A reação de Teerã foi imediata. O ministro das Relações Exteriores do Irã, Abbas Araghchi, rechaçou as declarações de Trump, afirmando que o país não se curvará a insultos e prometerá responder com ações firmes e corajosas. Fontes ligadas às forças militares iranianas já sinalizam que as tropas do país permanecem em estado de alerta e prontas para uma eventual contraofensiva massiva voltada a bases militares americanas estabelecidas na região do Oriente Médio.
IMPACTO MUNDIAL
Os preços do barril de petróleo voltaram a subir com força ontem, atingindo seu maior patamar em três semanas, depois que o presidente Donald Trump anunciou o fim do cessar-fogo com o Irã.

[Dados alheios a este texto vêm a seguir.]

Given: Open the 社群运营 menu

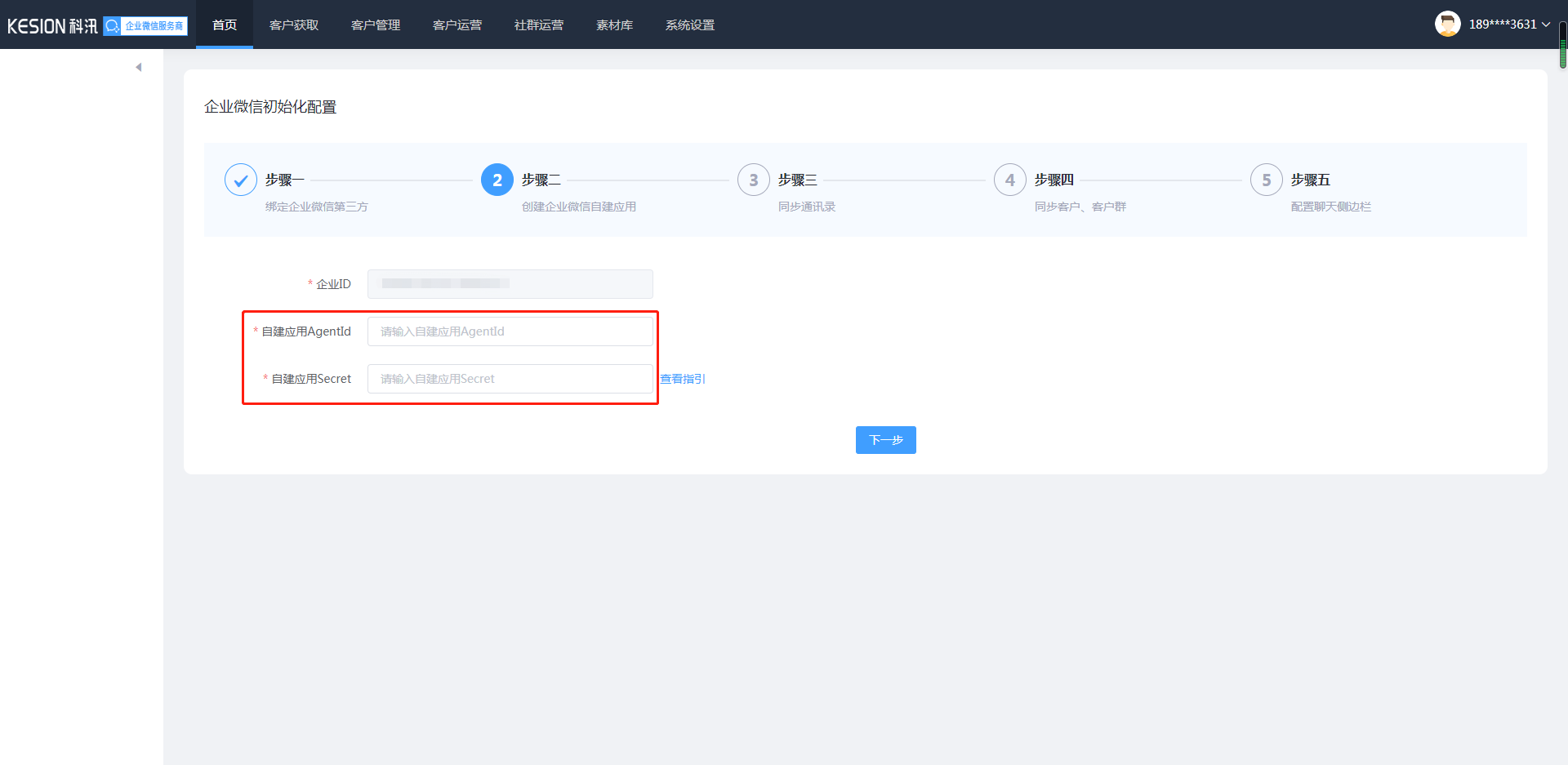Looking at the screenshot, I should click(539, 25).
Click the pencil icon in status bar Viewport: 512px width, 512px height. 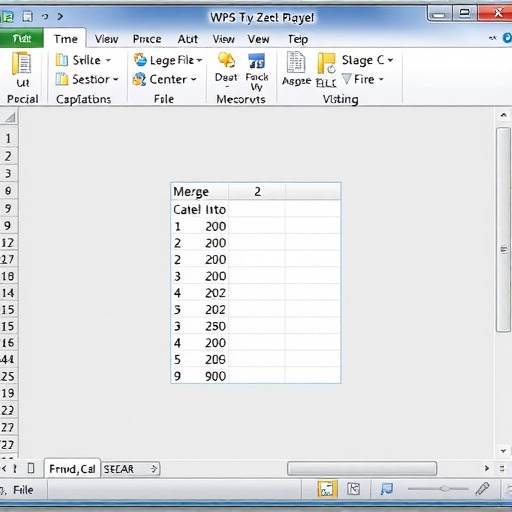pos(482,489)
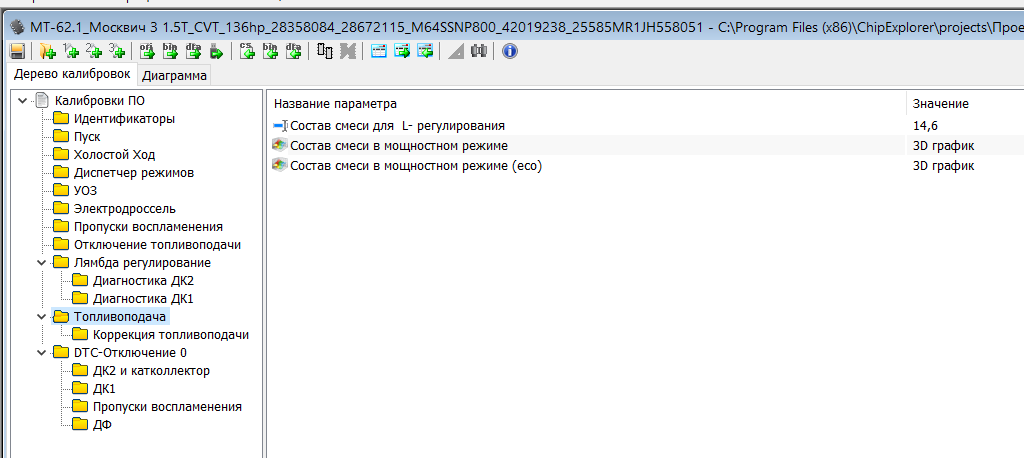This screenshot has height=458, width=1024.
Task: Open the Холостой Ход folder
Action: (x=113, y=155)
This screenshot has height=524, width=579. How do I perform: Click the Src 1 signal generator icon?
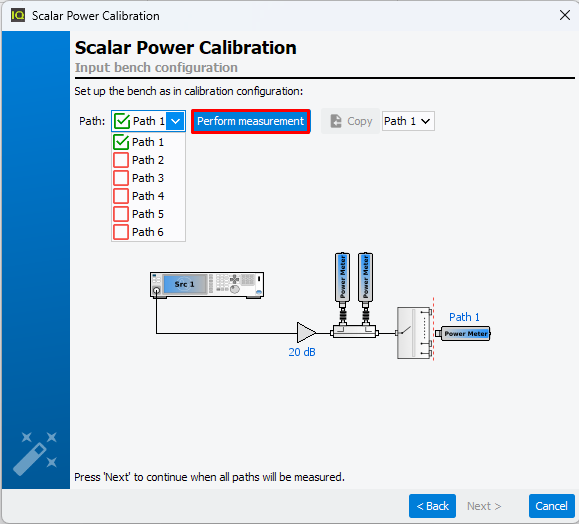[x=207, y=285]
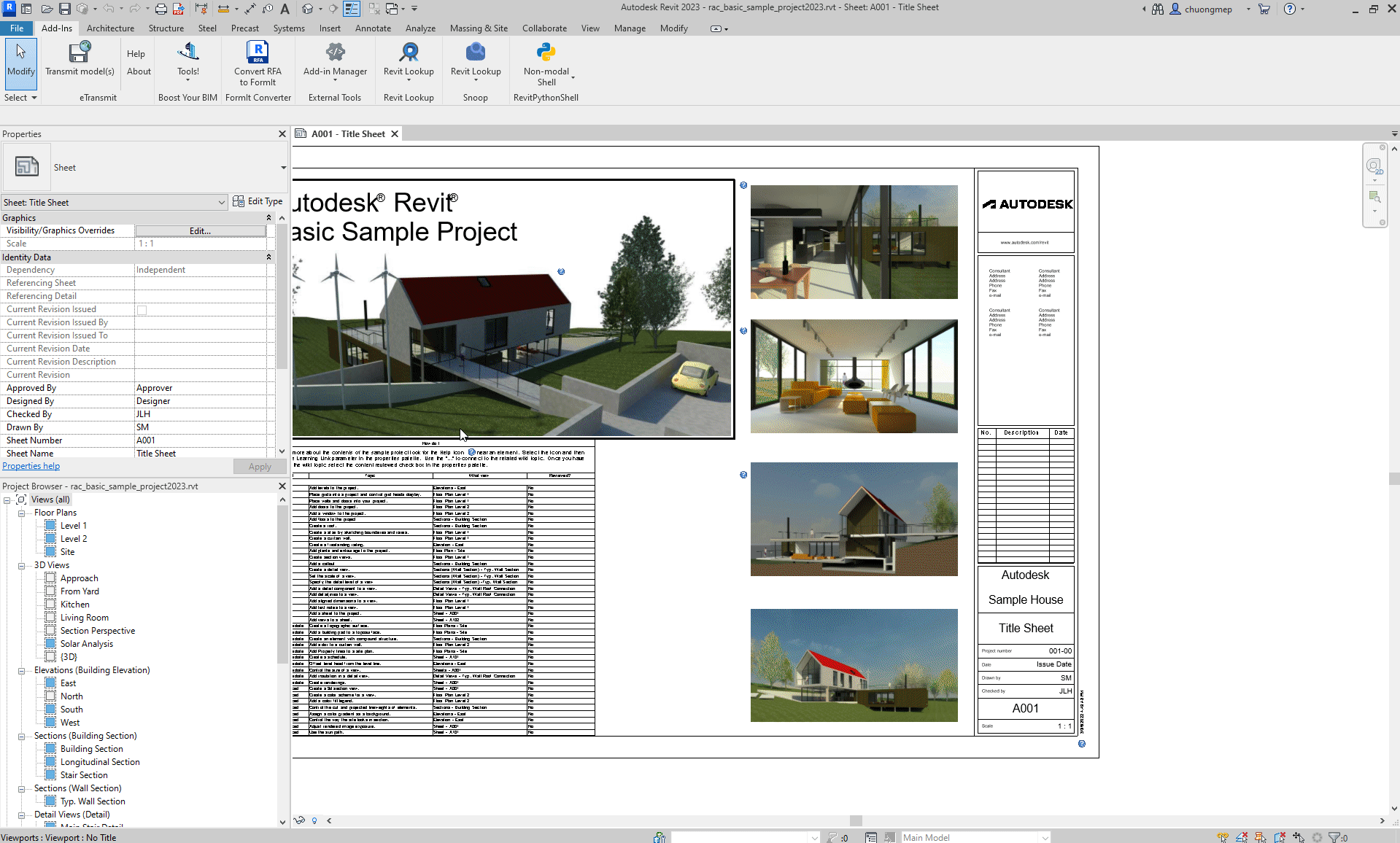Click the Convert RFA to FormIt icon
This screenshot has height=843, width=1400.
pos(258,53)
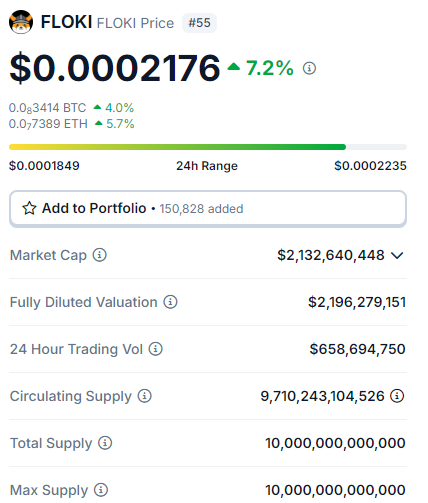Click 24 Hour Trading Vol info icon
The width and height of the screenshot is (428, 503).
(156, 349)
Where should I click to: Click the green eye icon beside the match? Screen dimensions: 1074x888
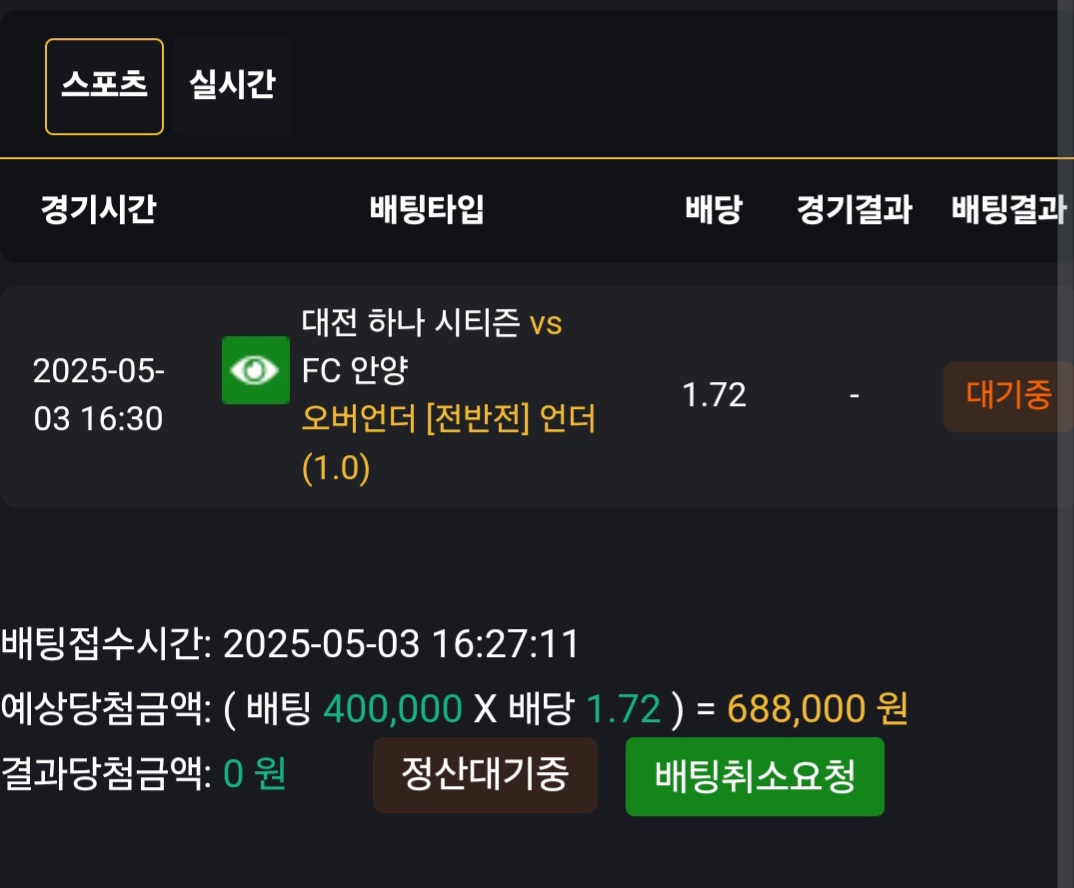click(x=255, y=370)
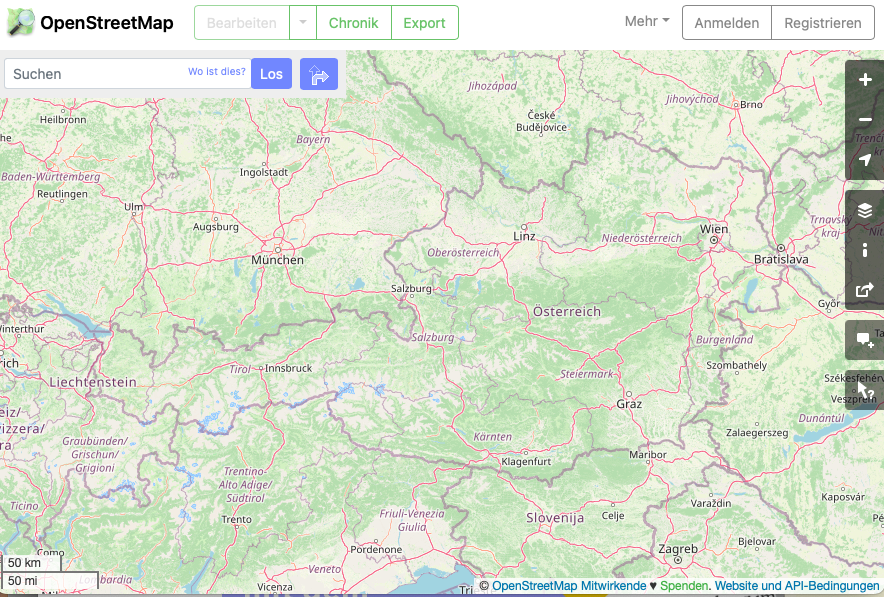
Task: Click the OpenStreetMap logo
Action: click(x=90, y=22)
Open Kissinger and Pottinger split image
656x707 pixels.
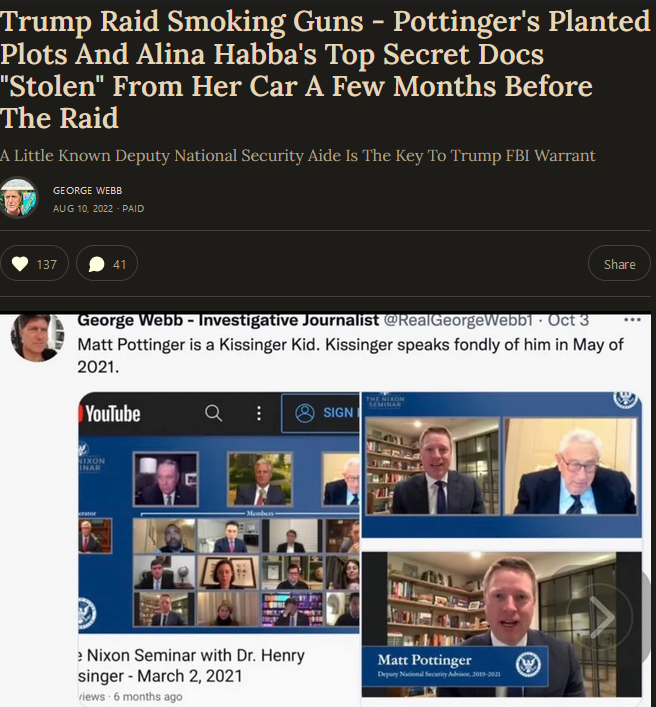click(501, 465)
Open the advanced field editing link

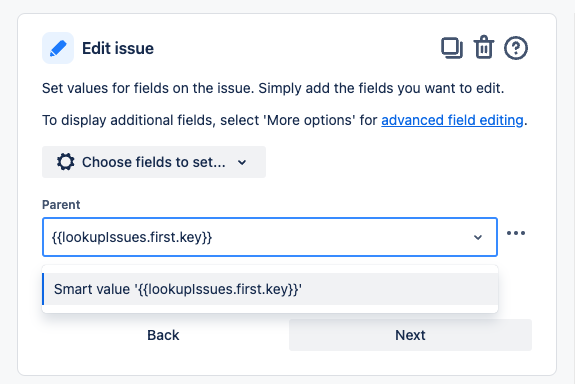452,120
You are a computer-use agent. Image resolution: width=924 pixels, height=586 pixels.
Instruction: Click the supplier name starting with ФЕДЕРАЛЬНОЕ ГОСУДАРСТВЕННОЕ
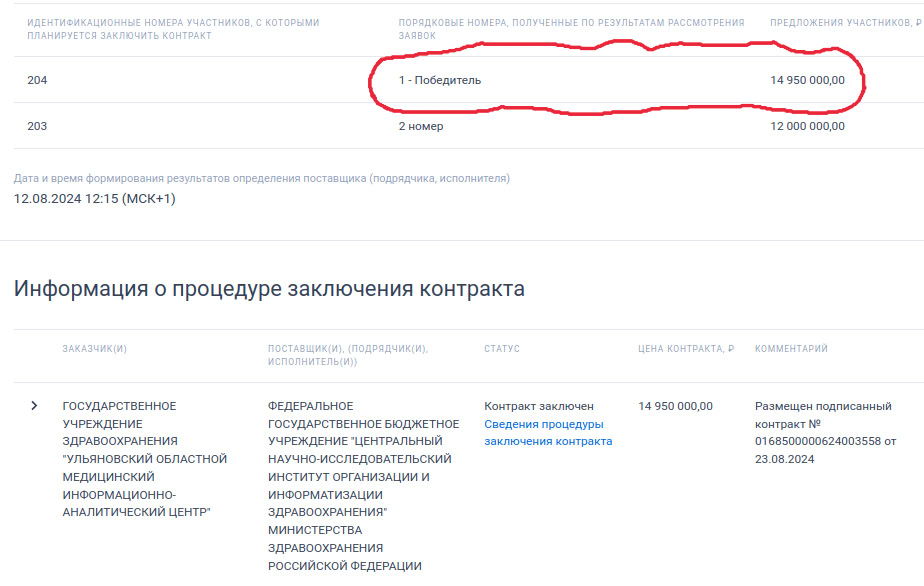pyautogui.click(x=363, y=486)

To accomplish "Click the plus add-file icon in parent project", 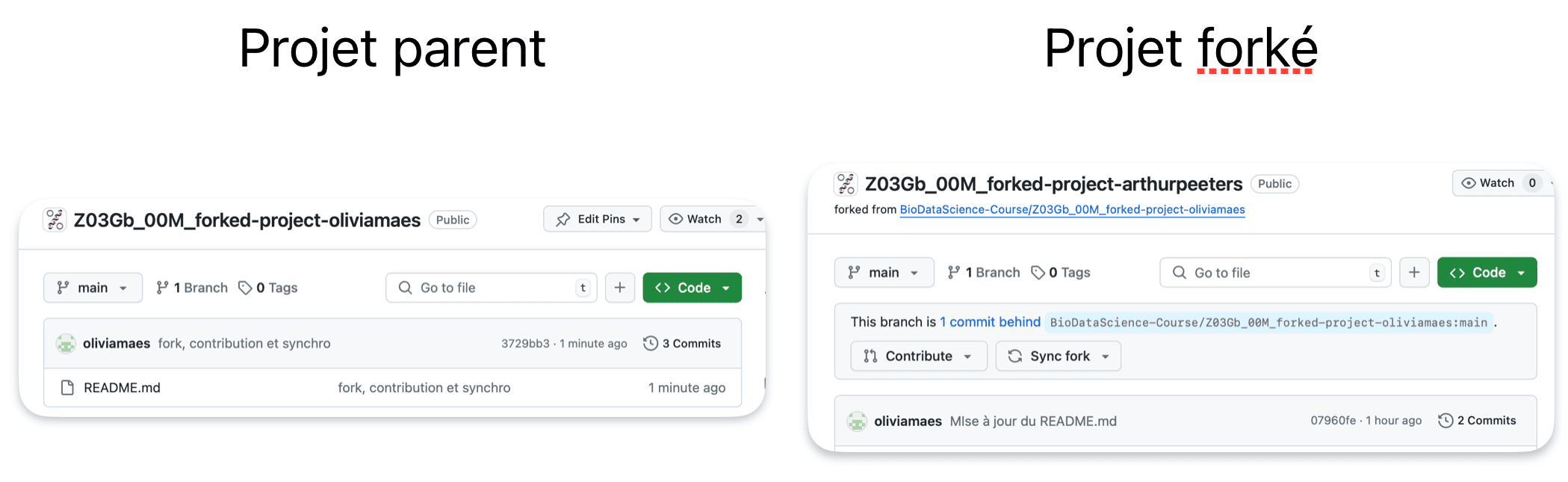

Principal referência mundial, o petróleo Brent para entrega em setembro avançou 5,2%, a US$ 78,02 por barril, enquanto o WTI (parâmetro para o mercado americano) para agosto foi a US$ 73,52, o que representou uma alta de 4,37% no dia. Em ambos os casos, são as maiores cotações desde 22 de junho.
Com a volta das ofensivas entre EUA e Irã, o governo Lula deve esperar mais um pouco para reavaliar o fim do subsídio que havia sido anunciado para a gasolina, bem como para retirar totalmente o subsídio para o diesel, segundo pessoas próximas ao tema. Ao contrário, se a commodity voltar a patamares mais elevados, como ocorreu em abril, a subvenção ao diesel pode ser ajustada novamente.